In 2012, the New Jersey chapter of the American Civil Liberties Union surveyed nearly 500 local police agencies in New Jersey to learn whether they followed the state’s guidelines for handling citizens’ complaints about officer conduct. Volunteers asked basic questions about how a person could file a complaint against a police officer, a function in departments known as internal affairs.
The results were alarming. The majority of the local police departments in the state provided inadequate access or incorrect information about how to make a complaint about officer misconduct. About a quarter of departments had barriers that kept the public from successfully contacting them, whether in the form of confusing automated menus or operators directing callers to officers’ voicemail boxes.
Guidelines from New Jersey’s attorney general dictate that all departments must have an internal affairs unit. The guidelines also make it clear that departments must accept complaints widely. The volunteers asked questions concerning five categories of complaints specifically protected in the AG’s guidelines — those made by telephone, anonymously, through a third party, from a minor and without regard to immigration status.
In only one county, Cumberland, did every department give answers matching the attorney general’s guidelines for all five questions. In one Cumberland County department, an officer added that if the police wanted to follow up with the parents of a juvenile making a complaint, the minor would have to grant them permission first.
In Atlantic County, only four of the 19 departments answered all questions perfectly. Of the 12 police departments in Cape May County, four got them all correct. Additionally, employees of some police departments projected hostility, defensiveness or a readiness to discourage a complainant. Officers of two different Atlantic County departments refused to answer any questions regarding how to go about filing a complaint unless the volunteer could say whether an incident happened with an officer of that department. Another officer from a Cape May County department audibly ate his lunch while rushing through the answers.
Although different departments have different problems, they all add up to the same effect: lack of accountability from the police to the public they’re supposed to serve.
These results should give everyone in New Jersey cause for concern. A properly functioning IA structure roots out abuse, both of the public and officers, and it maintains the public’s trust in the police. Weak internal affairs can destroy a department’s credibility and, ultimately, its ability to serve the public.
Several prosecutors’ offices have taken steps to improve internal affairs in their counties. Camden, Gloucester and Somerset county prosecutors reached out to the ACLU-NJ seeking ways to improve internal affairs. Acting Essex County Prosecutor Carolyn Murray this summer began auditing local police departments to ensure, among other things, that anonymous complaints received appropriate investigations.
In Newark, Police Director Samuel DeMaio went a step further. Officers in the Newark Police Department test the integrity of IA by calling to file a dummy complaint, an authority unique to officers of the law. The department disciplines officers who let reports of serious civil-rights violations fall by the wayside.

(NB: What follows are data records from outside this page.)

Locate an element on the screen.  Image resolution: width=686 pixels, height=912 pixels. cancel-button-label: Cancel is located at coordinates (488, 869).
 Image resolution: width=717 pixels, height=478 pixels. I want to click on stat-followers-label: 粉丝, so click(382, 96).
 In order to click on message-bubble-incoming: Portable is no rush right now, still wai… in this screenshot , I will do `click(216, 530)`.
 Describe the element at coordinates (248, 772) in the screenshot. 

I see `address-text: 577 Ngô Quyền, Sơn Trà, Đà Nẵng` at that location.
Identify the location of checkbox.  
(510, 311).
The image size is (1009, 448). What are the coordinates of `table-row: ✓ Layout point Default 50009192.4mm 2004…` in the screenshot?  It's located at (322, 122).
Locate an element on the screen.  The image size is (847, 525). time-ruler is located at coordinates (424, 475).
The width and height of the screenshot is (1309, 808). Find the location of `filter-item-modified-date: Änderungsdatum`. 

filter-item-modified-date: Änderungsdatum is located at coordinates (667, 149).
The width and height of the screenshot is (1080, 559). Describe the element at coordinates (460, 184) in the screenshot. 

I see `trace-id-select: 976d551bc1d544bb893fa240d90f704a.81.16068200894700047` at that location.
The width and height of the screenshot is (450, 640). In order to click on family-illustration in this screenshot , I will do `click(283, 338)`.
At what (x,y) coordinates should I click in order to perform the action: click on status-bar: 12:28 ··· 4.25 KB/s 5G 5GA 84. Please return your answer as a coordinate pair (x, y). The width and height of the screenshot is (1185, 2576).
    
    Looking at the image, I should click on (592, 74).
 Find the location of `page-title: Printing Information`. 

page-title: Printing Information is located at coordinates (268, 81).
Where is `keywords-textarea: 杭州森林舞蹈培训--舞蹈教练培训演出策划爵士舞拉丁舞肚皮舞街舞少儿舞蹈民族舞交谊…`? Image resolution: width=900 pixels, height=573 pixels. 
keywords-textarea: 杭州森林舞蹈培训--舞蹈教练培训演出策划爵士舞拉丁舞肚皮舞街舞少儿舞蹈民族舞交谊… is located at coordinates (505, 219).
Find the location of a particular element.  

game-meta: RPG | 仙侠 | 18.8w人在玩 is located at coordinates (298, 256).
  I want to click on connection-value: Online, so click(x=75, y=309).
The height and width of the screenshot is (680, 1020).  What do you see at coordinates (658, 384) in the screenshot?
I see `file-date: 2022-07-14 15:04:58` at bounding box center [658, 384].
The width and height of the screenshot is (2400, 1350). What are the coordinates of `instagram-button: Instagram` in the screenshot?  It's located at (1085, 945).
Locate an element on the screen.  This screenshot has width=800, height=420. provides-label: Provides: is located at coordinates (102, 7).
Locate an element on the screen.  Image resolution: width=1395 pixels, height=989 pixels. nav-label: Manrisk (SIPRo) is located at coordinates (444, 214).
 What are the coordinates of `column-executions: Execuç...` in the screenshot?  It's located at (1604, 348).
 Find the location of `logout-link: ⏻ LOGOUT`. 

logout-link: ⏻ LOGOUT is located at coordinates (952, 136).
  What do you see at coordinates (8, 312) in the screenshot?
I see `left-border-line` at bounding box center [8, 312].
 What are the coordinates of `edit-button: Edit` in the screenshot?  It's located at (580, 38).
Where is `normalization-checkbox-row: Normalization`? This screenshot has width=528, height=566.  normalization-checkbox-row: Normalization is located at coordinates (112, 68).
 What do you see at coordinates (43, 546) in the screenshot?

After New Jersey Attorney General Jeffrey Chiesa read a draft of the report, the concerns it raised led him to take immediate action. Two new measures planned for this year carry the potential to greatly improve internal affairs statewide. First, the Office of the Attorney General will distribute a laminated quick-reference guide listing the basic protocols of IA for all New Jersey police departments to keep by every phone. Second, the OAG is developing an online training course accessible to all law enforcement employees in the state to train them in the proper guidelines for internal affairs.
These new steps are extremely encouraging. The AG’s top-down emphasis on the importance of citizens’ complaints is vital to reforming internal affairs in the state. However, these undertakings represent only the beginning of what’s necessary. The state — with reinforcement from the county prosecutors — needs to ensure proper training and to apply consistent pressure on local law enforcement to strengthen internal affairs. New Jersey may have policies in place that are intended to ensure citizen access to internal affairs, but as the current troubling data show, the best policies only work in practice if they’re enforced.
Alexander Shalom, policy counsel for the ACLU-NJ, authored the organization’s 2013 report on local police internal affairs.